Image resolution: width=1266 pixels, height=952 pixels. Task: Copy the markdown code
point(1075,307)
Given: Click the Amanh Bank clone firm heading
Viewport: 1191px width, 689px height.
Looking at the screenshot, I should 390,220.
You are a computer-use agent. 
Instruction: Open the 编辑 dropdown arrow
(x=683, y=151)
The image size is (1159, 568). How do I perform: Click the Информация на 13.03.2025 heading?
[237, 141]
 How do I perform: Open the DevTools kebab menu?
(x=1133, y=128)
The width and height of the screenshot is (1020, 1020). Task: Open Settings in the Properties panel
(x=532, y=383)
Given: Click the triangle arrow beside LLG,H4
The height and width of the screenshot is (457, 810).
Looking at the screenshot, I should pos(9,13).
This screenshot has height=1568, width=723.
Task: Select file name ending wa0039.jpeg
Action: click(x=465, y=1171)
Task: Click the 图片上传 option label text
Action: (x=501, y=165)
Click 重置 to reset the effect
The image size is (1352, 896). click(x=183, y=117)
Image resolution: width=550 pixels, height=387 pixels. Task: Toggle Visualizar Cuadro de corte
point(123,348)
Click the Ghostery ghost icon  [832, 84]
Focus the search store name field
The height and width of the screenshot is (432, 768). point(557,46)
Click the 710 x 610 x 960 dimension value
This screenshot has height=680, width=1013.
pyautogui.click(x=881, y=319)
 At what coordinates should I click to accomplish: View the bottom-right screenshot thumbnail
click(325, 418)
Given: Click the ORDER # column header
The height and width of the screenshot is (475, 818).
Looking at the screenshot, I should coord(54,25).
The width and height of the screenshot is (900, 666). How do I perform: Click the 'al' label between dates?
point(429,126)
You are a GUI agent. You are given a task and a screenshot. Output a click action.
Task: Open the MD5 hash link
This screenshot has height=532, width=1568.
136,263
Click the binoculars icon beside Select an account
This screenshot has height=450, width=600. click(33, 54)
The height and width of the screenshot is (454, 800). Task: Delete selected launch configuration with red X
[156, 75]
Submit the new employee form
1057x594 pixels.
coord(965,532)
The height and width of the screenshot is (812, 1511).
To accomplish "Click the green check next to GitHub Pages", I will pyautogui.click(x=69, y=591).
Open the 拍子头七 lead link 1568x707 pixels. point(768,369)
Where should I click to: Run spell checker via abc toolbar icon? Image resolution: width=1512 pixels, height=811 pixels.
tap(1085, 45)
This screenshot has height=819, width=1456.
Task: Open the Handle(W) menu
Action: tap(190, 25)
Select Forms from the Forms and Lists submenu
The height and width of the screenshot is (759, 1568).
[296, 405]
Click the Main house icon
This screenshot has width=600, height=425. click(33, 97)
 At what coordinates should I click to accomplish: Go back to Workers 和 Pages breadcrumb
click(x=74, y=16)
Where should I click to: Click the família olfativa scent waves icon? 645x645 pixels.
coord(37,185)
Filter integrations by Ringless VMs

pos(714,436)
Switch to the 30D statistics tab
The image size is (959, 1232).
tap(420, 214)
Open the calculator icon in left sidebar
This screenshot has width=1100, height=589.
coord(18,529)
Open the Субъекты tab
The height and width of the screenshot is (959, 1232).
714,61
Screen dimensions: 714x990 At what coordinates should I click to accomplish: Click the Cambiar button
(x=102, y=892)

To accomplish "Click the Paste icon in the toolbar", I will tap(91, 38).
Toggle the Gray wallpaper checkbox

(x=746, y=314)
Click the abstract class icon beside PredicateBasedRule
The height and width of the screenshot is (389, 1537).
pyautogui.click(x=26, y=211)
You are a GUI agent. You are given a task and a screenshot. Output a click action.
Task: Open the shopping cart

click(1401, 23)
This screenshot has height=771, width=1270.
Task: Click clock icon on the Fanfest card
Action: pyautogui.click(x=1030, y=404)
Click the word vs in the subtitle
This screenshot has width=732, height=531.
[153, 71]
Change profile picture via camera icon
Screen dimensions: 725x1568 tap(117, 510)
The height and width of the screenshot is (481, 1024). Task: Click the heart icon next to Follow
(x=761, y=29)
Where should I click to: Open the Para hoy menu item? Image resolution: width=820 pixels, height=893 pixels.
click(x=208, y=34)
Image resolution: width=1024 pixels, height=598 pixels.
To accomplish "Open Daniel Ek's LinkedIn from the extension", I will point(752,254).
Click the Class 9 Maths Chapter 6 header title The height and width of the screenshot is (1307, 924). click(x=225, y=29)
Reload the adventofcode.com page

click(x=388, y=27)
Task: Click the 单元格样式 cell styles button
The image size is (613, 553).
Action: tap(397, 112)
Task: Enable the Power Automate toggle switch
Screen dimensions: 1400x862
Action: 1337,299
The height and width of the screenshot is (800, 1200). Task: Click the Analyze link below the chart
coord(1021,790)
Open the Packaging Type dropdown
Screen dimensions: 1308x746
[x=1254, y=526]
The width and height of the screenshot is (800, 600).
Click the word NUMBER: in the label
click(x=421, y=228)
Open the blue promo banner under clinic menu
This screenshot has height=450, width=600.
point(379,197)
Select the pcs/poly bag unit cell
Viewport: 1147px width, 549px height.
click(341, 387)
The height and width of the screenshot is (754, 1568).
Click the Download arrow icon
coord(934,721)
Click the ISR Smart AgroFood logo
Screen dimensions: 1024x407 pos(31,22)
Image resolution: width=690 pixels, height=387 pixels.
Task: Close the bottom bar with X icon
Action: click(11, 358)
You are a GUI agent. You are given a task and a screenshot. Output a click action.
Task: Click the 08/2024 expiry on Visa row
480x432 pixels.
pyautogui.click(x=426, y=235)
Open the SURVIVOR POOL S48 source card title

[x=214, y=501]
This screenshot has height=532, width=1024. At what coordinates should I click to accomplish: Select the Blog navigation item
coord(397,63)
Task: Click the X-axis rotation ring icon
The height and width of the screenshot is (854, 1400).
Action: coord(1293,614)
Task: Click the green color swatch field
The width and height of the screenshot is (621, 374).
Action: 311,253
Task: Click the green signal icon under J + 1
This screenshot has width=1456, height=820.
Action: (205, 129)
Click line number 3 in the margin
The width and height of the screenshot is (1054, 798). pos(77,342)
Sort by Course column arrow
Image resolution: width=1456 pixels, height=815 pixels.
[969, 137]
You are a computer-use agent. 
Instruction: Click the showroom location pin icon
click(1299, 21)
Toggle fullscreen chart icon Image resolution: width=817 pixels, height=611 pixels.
• • • •
Convert every line of the rows above into a JSON list of strings, one string per line, with blank lines left out.

Reply ->
[
  "Image resolution: width=1266 pixels, height=952 pixels. Task: Copy the markdown code",
  "point(1075,307)",
  "Given: Click the Amanh Bank clone firm heading",
  "Viewport: 1191px width, 689px height.",
  "Looking at the screenshot, I should 390,220.",
  "You are a computer-use agent. ",
  "Instruction: Open the 编辑 dropdown arrow",
  "(x=683, y=151)",
  "The image size is (1159, 568). How do I perform: Click the Информация на 13.03.2025 heading?",
  "[237, 141]",
  " How do I perform: Open the DevTools kebab menu?",
  "(x=1133, y=128)",
  "The width and height of the screenshot is (1020, 1020). Task: Open Settings in the Properties panel",
  "(x=532, y=383)",
  "Given: Click the triangle arrow beside LLG,H4",
  "The height and width of the screenshot is (457, 810).",
  "Looking at the screenshot, I should pos(9,13).",
  "This screenshot has height=1568, width=723.",
  "Task: Select file name ending wa0039.jpeg",
  "Action: click(x=465, y=1171)",
  "Task: Click the 图片上传 option label text",
  "Action: (x=501, y=165)",
  "Click 重置 to reset the effect",
  "The image size is (1352, 896). click(x=183, y=117)",
  "Image resolution: width=550 pixels, height=387 pixels. Task: Toggle Visualizar Cuadro de corte",
  "point(123,348)",
  "Click the Ghostery ghost icon  [832, 84]",
  "Focus the search store name field",
  "The height and width of the screenshot is (432, 768). point(557,46)",
  "Click the 710 x 610 x 960 dimension value",
  "This screenshot has height=680, width=1013.",
  "pyautogui.click(x=881, y=319)",
  " At what coordinates should I click to accomplish: View the bottom-right screenshot thumbnail",
  "click(325, 418)",
  "Given: Click the ORDER # column header",
  "The height and width of the screenshot is (475, 818).",
  "Looking at the screenshot, I should coord(54,25).",
  "The width and height of the screenshot is (900, 666). How do I perform: Click the 'al' label between dates?",
  "point(429,126)",
  "You are a GUI agent. You are given a task and a screenshot. Output a click action.",
  "Task: Open the MD5 hash link",
  "This screenshot has height=532, width=1568.",
  "136,263",
  "Click the binoculars icon beside Select an account",
  "This screenshot has height=450, width=600. click(33, 54)",
  "The height and width of the screenshot is (454, 800). Task: Delete selected launch configuration with red X",
  "[156, 75]",
  "Submit the new employee form",
  "1057x594 pixels.",
  "coord(965,532)",
  "The height and width of the screenshot is (812, 1511).",
  "To accomplish \"Click the green check next to GitHub Pages\", I will pyautogui.click(x=69, y=591).",
  "Open the 拍子头七 lead link 1568x707 pixels. point(768,369)",
  "Where should I click to: Run spell checker via abc toolbar icon? Image resolution: width=1512 pixels, height=811 pixels.",
  "tap(1085, 45)",
  "This screenshot has height=819, width=1456.",
  "Task: Open the Handle(W) menu",
  "Action: tap(190, 25)",
  "Select Forms from the Forms and Lists submenu",
  "The height and width of the screenshot is (759, 1568).",
  "[296, 405]",
  "Click the Main house icon",
  "This screenshot has width=600, height=425. click(33, 97)",
  " At what coordinates should I click to accomplish: Go back to Workers 和 Pages breadcrumb",
  "click(x=74, y=16)",
  "Where should I click to: Click the família olfativa scent waves icon? 645x645 pixels.",
  "coord(37,185)",
  "Filter integrations by Ringless VMs",
  "pos(714,436)",
  "Switch to the 30D statistics tab",
  "The image size is (959, 1232).",
  "tap(420, 214)",
  "Open the calculator icon in left sidebar",
  "This screenshot has width=1100, height=589.",
  "coord(18,529)",
  "Open the Субъекты tab",
  "The height and width of the screenshot is (959, 1232).",
  "714,61",
  "Screen dimensions: 714x990 At what coordinates should I click to accomplish: Click the Cambiar button",
  "(x=102, y=892)",
  "To accomplish \"Click the Paste icon in the toolbar\", I will tap(91, 38).",
  "Toggle the Gray wallpaper checkbox",
  "(x=746, y=314)",
  "Click the abstract class icon beside PredicateBasedRule",
  "The height and width of the screenshot is (389, 1537).",
  "pyautogui.click(x=26, y=211)",
  "You are a GUI agent. You are given a task and a screenshot. Output a click action.",
  "Task: Open the shopping cart",
  "click(1401, 23)",
  "This screenshot has height=771, width=1270.",
  "Task: Click clock icon on the Fanfest card",
  "Action: pyautogui.click(x=1030, y=404)",
  "Click the word vs in the subtitle",
  "This screenshot has width=732, height=531.",
  "[153, 71]",
  "Change profile picture via camera icon",
  "Screen dimensions: 725x1568 tap(117, 510)",
  "The height and width of the screenshot is (481, 1024). Task: Click the heart icon next to Follow",
  "(x=761, y=29)",
  "Where should I click to: Open the Para hoy menu item? Image resolution: width=820 pixels, height=893 pixels.",
  "click(x=208, y=34)",
  "Image resolution: width=1024 pixels, height=598 pixels.",
  "To accomplish \"Open Daniel Ek's LinkedIn from the extension\", I will point(752,254).",
  "Click the Class 9 Maths Chapter 6 header title The height and width of the screenshot is (1307, 924). click(x=225, y=29)",
  "Reload the adventofcode.com page",
  "click(x=388, y=27)",
  "Task: Click the 单元格样式 cell styles button",
  "The image size is (613, 553).",
  "Action: tap(397, 112)",
  "Task: Enable the Power Automate toggle switch",
  "Screen dimensions: 1400x862",
  "Action: 1337,299",
  "The height and width of the screenshot is (800, 1200). Task: Click the Analyze link below the chart",
  "coord(1021,790)",
  "Open the Packaging Type dropdown",
  "Screen dimensions: 1308x746",
  "[x=1254, y=526]",
  "The width and height of the screenshot is (800, 600).",
  "Click the word NUMBER: in the label",
  "click(x=421, y=228)",
  "Open the blue promo banner under clinic menu",
  "This screenshot has height=450, width=600.",
  "point(379,197)",
  "Select the pcs/poly bag unit cell",
  "Viewport: 1147px width, 549px height.",
  "click(341, 387)",
  "The height and width of the screenshot is (754, 1568).",
  "Click the Download arrow icon",
  "coord(934,721)",
  "Click the ISR Smart AgroFood logo",
  "Screen dimensions: 1024x407 pos(31,22)",
  "Image resolution: width=690 pixels, height=387 pixels.",
  "Task: Close the bottom bar with X icon",
  "Action: click(11, 358)",
  "You are a GUI agent. You are given a task and a screenshot. Output a click action.",
  "Task: Click the 08/2024 expiry on Visa row",
  "480x432 pixels.",
  "pyautogui.click(x=426, y=235)",
  "Open the SURVIVOR POOL S48 source card title",
  "[x=214, y=501]",
  "This screenshot has height=532, width=1024. At what coordinates should I click to accomplish: Select the Blog navigation item",
  "coord(397,63)",
  "Task: Click the X-axis rotation ring icon",
  "The height and width of the screenshot is (854, 1400).",
  "Action: coord(1293,614)",
  "Task: Click the green color swatch field",
  "The width and height of the screenshot is (621, 374).",
  "Action: 311,253",
  "Task: Click the green signal icon under J + 1",
  "This screenshot has width=1456, height=820.",
  "Action: (205, 129)",
  "Click line number 3 in the margin",
  "The width and height of the screenshot is (1054, 798). pos(77,342)",
  "Sort by Course column arrow",
  "Image resolution: width=1456 pixels, height=815 pixels.",
  "[969, 137]",
  "You are a computer-use agent. ",
  "Instruction: Click the showroom location pin icon",
  "click(1299, 21)",
  "Toggle fullscreen chart icon Image resolution: width=817 pixels, height=611 pixels."
]